-- start TEXT BLOCK --

The memorial at the 180 Greenwich address tells us “not to forget” the September 11, 2001 attacks where 2,977 victims died including the reminder of the earlier 1993 bombing wherein six people were killed. The memorial and museum was designed primarily for the victims of the attacks including those who were involved in the rescue operations.

The preservation of the memory and lessons learned from the tragic 9/11 event is all but guaranteed with the memorial in New York just like how we continue to honor the memory of another historic and tragic day in our nation’s history before World War II when Pearl Harbor was bombed one December day. Then president Franklin D. Roosevelt called the day “a date which will live in infamy.”
For the next generation and for people from all over the world visiting New York, the 9/11 memorial serves as the United States' principal institution and symbol concerned with exploring the implications of the events of 9/11, which includes documenting the impact of the event and exploring 9/11's continuing significance in our lives as Americans and residents of the U.S.
In the Philippines, there was a “different 9/11 commemoration” that took place on September 11, 2017 that was supported and endorsed by President Rodrigo Duterte. I am referring to the 100th birthday commemoration of former Philippine strongman and dictator Ferdinand E. Marcos.

-- end TEXT BLOCK --

■ **EXERCISE BRIEF**:
Render this sentence from the 9/11 memorial text in Spanish: "Then president Franklin D. Roosevelt called the day “a date which will live in infamy.”" The listing that comes next has no connection to the 9/11 memorial text.

-- start DATA SHOWN --

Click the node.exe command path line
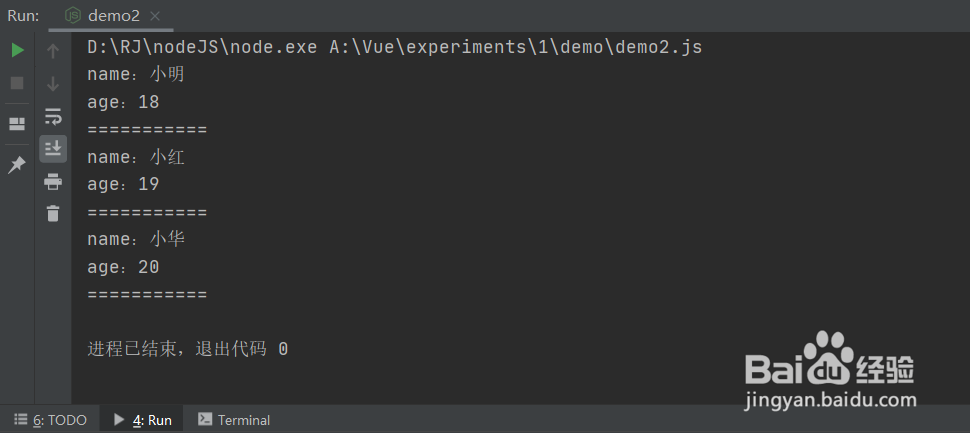The width and height of the screenshot is (970, 433). pyautogui.click(x=395, y=48)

-- end DATA SHOWN --

■ **SOLVED EXERCISE**:
El entonces presidente Franklin D. Roosevelt llamó a ese día «una fecha que vivirá en la infamia».